___ Data for analysis

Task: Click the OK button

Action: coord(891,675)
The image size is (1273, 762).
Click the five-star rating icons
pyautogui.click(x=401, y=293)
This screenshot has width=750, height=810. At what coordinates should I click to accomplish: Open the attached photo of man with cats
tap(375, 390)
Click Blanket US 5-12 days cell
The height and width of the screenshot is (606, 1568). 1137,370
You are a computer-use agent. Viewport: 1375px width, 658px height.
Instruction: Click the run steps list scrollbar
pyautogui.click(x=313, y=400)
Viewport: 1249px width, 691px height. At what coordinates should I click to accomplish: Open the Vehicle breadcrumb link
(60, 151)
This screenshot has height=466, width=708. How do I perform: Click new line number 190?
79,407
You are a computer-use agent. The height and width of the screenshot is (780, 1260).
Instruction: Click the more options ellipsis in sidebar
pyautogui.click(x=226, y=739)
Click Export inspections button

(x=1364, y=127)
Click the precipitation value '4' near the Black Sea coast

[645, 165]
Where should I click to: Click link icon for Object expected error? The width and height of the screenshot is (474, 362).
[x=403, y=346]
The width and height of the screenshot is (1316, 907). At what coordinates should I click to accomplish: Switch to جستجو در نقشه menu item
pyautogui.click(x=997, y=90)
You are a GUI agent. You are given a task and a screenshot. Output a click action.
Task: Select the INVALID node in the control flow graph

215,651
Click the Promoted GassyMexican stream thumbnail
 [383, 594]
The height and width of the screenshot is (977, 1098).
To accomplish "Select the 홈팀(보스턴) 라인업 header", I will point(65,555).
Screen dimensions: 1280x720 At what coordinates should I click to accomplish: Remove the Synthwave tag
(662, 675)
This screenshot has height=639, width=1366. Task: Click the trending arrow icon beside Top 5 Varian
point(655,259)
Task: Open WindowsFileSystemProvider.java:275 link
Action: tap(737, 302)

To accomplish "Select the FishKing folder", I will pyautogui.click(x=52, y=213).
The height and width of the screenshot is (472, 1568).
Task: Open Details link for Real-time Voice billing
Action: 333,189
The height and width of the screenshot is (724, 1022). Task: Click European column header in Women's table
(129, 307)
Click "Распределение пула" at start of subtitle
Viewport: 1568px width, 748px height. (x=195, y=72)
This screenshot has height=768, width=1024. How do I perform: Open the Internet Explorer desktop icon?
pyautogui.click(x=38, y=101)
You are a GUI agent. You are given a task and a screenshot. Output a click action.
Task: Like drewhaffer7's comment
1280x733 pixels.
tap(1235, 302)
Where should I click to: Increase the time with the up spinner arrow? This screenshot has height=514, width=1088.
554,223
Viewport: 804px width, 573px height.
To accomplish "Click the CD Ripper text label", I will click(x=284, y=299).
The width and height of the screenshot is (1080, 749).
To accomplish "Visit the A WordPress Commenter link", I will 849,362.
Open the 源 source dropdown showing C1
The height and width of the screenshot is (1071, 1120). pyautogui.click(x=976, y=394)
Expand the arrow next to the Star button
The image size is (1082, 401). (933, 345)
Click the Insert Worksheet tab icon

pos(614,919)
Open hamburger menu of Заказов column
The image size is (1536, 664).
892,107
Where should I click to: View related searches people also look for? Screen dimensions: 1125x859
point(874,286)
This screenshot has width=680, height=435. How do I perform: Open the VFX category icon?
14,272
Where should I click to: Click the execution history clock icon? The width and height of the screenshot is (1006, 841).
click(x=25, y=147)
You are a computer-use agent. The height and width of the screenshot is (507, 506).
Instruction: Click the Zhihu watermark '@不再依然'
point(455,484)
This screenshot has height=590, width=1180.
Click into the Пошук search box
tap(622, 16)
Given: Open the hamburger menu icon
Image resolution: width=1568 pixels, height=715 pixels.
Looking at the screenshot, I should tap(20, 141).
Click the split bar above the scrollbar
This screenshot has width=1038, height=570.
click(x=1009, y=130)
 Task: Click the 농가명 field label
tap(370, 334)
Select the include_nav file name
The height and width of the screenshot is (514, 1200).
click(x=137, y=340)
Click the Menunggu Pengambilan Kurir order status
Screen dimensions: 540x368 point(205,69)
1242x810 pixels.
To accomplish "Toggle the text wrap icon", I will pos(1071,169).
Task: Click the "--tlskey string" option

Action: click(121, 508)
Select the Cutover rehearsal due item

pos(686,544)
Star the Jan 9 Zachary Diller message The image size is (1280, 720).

______

Work order:
An exact transcription of the data above is required.

Written response:
Task: Click the OK button

Action: coord(891,675)
The image size is (1273, 762).
Click the five-star rating icons
pyautogui.click(x=401, y=293)
This screenshot has width=750, height=810. At what coordinates should I click to accomplish: Open the attached photo of man with cats
tap(375, 390)
Click Blanket US 5-12 days cell
The height and width of the screenshot is (606, 1568). 1137,370
You are a computer-use agent. Viewport: 1375px width, 658px height.
Instruction: Click the run steps list scrollbar
pyautogui.click(x=313, y=400)
Viewport: 1249px width, 691px height. At what coordinates should I click to accomplish: Open the Vehicle breadcrumb link
(60, 151)
This screenshot has height=466, width=708. How do I perform: Click new line number 190?
79,407
You are a computer-use agent. The height and width of the screenshot is (780, 1260).
Instruction: Click the more options ellipsis in sidebar
pyautogui.click(x=226, y=739)
Click Export inspections button

(x=1364, y=127)
Click the precipitation value '4' near the Black Sea coast

[645, 165]
Where should I click to: Click link icon for Object expected error? The width and height of the screenshot is (474, 362).
[x=403, y=346]
The width and height of the screenshot is (1316, 907). At what coordinates should I click to accomplish: Switch to جستجو در نقشه menu item
pyautogui.click(x=997, y=90)
You are a GUI agent. You are given a task and a screenshot. Output a click action.
Task: Select the INVALID node in the control flow graph

215,651
Click the Promoted GassyMexican stream thumbnail
 [383, 594]
The height and width of the screenshot is (977, 1098).
To accomplish "Select the 홈팀(보스턴) 라인업 header", I will point(65,555).
Screen dimensions: 1280x720 At what coordinates should I click to accomplish: Remove the Synthwave tag
(662, 675)
This screenshot has height=639, width=1366. Task: Click the trending arrow icon beside Top 5 Varian
point(655,259)
Task: Open WindowsFileSystemProvider.java:275 link
Action: tap(737, 302)

To accomplish "Select the FishKing folder", I will pyautogui.click(x=52, y=213).
The height and width of the screenshot is (472, 1568).
Task: Open Details link for Real-time Voice billing
Action: 333,189
The height and width of the screenshot is (724, 1022). Task: Click European column header in Women's table
(129, 307)
Click "Распределение пула" at start of subtitle
Viewport: 1568px width, 748px height. (x=195, y=72)
This screenshot has height=768, width=1024. How do I perform: Open the Internet Explorer desktop icon?
pyautogui.click(x=38, y=101)
You are a GUI agent. You are given a task and a screenshot. Output a click action.
Task: Like drewhaffer7's comment
1280x733 pixels.
tap(1235, 302)
Where should I click to: Increase the time with the up spinner arrow? This screenshot has height=514, width=1088.
554,223
Viewport: 804px width, 573px height.
To accomplish "Click the CD Ripper text label", I will click(x=284, y=299).
The width and height of the screenshot is (1080, 749).
To accomplish "Visit the A WordPress Commenter link", I will 849,362.
Open the 源 source dropdown showing C1
The height and width of the screenshot is (1071, 1120). pyautogui.click(x=976, y=394)
Expand the arrow next to the Star button
The image size is (1082, 401). (933, 345)
Click the Insert Worksheet tab icon

pos(614,919)
Open hamburger menu of Заказов column
The image size is (1536, 664).
892,107
Where should I click to: View related searches people also look for? Screen dimensions: 1125x859
point(874,286)
This screenshot has width=680, height=435. How do I perform: Open the VFX category icon?
14,272
Where should I click to: Click the execution history clock icon? The width and height of the screenshot is (1006, 841).
click(x=25, y=147)
You are a computer-use agent. The height and width of the screenshot is (507, 506).
Instruction: Click the Zhihu watermark '@不再依然'
point(455,484)
This screenshot has height=590, width=1180.
Click into the Пошук search box
tap(622, 16)
Given: Open the hamburger menu icon
Image resolution: width=1568 pixels, height=715 pixels.
Looking at the screenshot, I should tap(20, 141).
Click the split bar above the scrollbar
This screenshot has width=1038, height=570.
click(x=1009, y=130)
 Task: Click the 농가명 field label
tap(370, 334)
Select the include_nav file name
The height and width of the screenshot is (514, 1200).
click(x=137, y=340)
Click the Menunggu Pengambilan Kurir order status
Screen dimensions: 540x368 point(205,69)
1242x810 pixels.
To accomplish "Toggle the text wrap icon", I will pos(1071,169).
Task: Click the "--tlskey string" option

Action: click(121, 508)
Select the Cutover rehearsal due item

pos(686,544)
Star the Jan 9 Zachary Diller message The image size is (1280, 720).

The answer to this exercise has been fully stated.